THE PROBLEM: Two lines mark the range in the entries below: the one holding "Given: Toggle 'Показывать" and the one holding "Given: Open Visual". Set down those two and all lines between them, exactly.

AVAILABLE DATA:
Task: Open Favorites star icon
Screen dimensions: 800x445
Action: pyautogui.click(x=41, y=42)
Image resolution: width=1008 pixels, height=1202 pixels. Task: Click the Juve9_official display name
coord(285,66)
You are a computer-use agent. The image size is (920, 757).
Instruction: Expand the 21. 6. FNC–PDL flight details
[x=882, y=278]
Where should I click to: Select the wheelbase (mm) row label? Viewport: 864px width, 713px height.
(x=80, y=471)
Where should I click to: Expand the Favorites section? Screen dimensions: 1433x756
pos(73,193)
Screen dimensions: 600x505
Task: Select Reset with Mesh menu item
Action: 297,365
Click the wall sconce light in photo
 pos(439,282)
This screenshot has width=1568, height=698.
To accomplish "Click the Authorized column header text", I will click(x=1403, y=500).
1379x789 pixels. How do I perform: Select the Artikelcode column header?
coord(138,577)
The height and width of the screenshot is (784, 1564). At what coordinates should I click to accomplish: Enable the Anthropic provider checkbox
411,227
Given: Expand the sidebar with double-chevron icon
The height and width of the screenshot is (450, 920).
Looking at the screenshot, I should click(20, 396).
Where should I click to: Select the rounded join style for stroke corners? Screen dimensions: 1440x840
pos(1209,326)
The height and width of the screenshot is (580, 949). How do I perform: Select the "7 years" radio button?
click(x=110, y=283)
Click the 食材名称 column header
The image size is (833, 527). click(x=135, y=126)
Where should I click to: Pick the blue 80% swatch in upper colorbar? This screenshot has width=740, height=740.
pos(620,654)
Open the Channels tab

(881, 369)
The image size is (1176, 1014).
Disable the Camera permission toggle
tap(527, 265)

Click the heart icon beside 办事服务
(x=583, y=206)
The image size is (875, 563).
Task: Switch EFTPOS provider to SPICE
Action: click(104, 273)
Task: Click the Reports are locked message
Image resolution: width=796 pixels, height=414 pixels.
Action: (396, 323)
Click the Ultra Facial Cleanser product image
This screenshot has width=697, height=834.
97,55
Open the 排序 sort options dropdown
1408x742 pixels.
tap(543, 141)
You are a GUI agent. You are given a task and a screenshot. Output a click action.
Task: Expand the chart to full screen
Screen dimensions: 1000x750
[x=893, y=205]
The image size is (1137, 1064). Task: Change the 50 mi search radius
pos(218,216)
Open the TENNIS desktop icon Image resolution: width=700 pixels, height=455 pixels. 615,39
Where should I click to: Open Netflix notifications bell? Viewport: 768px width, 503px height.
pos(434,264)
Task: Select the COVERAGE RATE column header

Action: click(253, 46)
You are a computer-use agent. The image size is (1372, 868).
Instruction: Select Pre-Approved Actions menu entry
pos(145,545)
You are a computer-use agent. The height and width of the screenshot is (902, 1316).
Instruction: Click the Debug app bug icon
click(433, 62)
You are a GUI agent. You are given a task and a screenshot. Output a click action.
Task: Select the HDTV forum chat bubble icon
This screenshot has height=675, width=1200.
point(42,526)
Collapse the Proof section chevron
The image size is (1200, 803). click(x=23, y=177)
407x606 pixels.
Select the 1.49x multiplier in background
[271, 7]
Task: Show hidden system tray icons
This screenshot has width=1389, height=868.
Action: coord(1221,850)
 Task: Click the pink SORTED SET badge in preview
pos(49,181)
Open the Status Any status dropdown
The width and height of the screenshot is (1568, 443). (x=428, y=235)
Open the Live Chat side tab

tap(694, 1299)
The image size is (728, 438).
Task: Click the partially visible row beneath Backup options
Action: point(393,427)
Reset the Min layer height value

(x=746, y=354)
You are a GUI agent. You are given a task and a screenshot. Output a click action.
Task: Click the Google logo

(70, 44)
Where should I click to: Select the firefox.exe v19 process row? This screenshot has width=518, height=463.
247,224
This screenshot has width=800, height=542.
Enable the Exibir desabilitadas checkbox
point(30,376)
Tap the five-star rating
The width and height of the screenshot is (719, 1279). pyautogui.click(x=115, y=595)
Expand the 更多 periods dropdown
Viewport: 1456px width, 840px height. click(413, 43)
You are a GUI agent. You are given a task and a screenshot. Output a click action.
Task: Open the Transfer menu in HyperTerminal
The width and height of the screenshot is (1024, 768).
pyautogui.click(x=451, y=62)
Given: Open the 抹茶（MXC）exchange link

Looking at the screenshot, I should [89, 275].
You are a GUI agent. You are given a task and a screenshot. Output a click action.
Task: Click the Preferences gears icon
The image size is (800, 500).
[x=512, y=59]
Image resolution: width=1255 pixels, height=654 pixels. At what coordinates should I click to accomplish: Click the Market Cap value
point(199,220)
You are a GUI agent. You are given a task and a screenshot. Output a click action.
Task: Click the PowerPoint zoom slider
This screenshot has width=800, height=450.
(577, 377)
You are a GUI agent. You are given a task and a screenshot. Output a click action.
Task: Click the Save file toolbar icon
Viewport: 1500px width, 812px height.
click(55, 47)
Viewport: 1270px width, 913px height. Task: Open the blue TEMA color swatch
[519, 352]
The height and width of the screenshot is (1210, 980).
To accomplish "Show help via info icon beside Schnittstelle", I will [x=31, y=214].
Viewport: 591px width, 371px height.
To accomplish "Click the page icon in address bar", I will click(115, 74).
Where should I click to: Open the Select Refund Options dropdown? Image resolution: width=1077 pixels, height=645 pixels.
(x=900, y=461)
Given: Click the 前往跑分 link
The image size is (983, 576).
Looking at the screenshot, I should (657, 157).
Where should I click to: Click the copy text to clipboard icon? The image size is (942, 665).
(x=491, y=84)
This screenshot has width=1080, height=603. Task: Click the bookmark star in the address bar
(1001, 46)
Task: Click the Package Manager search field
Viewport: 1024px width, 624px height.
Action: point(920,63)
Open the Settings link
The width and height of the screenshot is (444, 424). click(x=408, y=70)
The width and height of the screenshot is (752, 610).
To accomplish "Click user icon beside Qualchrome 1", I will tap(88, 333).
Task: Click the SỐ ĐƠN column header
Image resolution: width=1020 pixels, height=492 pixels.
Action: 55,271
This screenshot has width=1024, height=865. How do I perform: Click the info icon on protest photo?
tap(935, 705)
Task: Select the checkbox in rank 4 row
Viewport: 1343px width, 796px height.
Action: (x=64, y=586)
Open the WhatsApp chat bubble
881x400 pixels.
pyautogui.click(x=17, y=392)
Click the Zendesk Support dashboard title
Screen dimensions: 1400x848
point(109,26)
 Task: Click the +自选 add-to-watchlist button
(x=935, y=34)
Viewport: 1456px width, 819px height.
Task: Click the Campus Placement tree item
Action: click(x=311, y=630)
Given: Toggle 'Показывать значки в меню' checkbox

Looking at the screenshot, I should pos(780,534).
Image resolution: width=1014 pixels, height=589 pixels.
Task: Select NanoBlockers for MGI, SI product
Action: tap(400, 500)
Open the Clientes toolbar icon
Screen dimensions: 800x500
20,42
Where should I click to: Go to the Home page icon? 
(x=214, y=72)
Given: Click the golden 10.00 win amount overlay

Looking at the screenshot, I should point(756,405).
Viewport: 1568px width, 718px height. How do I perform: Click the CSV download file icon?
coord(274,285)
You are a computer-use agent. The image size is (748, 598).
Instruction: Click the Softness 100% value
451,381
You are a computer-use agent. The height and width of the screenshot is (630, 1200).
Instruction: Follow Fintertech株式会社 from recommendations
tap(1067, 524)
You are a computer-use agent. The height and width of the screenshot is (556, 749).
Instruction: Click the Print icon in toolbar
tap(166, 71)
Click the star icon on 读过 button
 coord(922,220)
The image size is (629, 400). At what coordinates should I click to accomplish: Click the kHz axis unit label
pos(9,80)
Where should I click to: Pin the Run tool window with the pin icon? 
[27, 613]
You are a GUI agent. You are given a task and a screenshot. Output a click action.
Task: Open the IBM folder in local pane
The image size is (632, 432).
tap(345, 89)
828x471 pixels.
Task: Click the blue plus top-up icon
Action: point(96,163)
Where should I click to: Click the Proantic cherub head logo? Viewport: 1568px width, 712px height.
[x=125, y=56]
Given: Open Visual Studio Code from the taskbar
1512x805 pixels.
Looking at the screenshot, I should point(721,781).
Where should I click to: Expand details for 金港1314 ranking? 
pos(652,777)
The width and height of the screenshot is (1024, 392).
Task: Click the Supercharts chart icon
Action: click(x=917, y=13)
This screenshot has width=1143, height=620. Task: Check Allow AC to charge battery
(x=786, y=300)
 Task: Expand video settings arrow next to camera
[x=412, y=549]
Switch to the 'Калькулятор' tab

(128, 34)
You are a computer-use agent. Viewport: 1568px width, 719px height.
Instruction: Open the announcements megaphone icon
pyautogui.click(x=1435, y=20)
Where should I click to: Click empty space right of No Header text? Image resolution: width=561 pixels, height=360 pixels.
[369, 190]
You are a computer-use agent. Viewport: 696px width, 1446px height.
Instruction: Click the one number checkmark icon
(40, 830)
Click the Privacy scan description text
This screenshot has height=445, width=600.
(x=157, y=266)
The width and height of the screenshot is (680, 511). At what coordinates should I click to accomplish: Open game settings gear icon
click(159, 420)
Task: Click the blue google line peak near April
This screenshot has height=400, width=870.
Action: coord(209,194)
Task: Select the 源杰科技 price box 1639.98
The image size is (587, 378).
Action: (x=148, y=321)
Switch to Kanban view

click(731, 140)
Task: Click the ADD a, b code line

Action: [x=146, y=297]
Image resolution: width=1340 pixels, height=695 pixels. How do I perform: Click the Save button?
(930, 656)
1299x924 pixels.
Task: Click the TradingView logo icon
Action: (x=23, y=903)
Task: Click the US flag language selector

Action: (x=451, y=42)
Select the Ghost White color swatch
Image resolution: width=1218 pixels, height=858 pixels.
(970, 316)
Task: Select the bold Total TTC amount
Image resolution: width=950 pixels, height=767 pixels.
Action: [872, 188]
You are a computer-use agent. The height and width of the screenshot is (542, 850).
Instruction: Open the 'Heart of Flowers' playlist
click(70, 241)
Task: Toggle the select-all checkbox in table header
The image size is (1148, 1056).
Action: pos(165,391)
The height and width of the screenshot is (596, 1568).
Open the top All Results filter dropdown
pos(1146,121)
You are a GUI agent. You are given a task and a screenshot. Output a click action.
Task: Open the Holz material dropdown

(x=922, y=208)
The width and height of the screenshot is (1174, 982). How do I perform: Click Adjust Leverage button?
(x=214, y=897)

WRITTEN REPLY:
Given: Toggle 'Показывать значки в меню' checkbox

Looking at the screenshot, I should pos(780,534).
Image resolution: width=1014 pixels, height=589 pixels.
Task: Select NanoBlockers for MGI, SI product
Action: tap(400, 500)
Open the Clientes toolbar icon
Screen dimensions: 800x500
20,42
Where should I click to: Go to the Home page icon? 
(x=214, y=72)
Given: Click the golden 10.00 win amount overlay

Looking at the screenshot, I should point(756,405).
Viewport: 1568px width, 718px height. How do I perform: Click the CSV download file icon?
coord(274,285)
You are a computer-use agent. The image size is (748, 598).
Instruction: Click the Softness 100% value
451,381
You are a computer-use agent. The height and width of the screenshot is (630, 1200).
Instruction: Follow Fintertech株式会社 from recommendations
tap(1067, 524)
You are a computer-use agent. The height and width of the screenshot is (556, 749).
Instruction: Click the Print icon in toolbar
tap(166, 71)
Click the star icon on 读过 button
 coord(922,220)
The image size is (629, 400). At what coordinates should I click to accomplish: Click the kHz axis unit label
pos(9,80)
Where should I click to: Pin the Run tool window with the pin icon? 
[27, 613]
You are a GUI agent. You are given a task and a screenshot. Output a click action.
Task: Open the IBM folder in local pane
The image size is (632, 432).
tap(345, 89)
828x471 pixels.
Task: Click the blue plus top-up icon
Action: point(96,163)
Where should I click to: Click the Proantic cherub head logo? Viewport: 1568px width, 712px height.
[x=125, y=56]
Given: Open Visual Studio Code from the taskbar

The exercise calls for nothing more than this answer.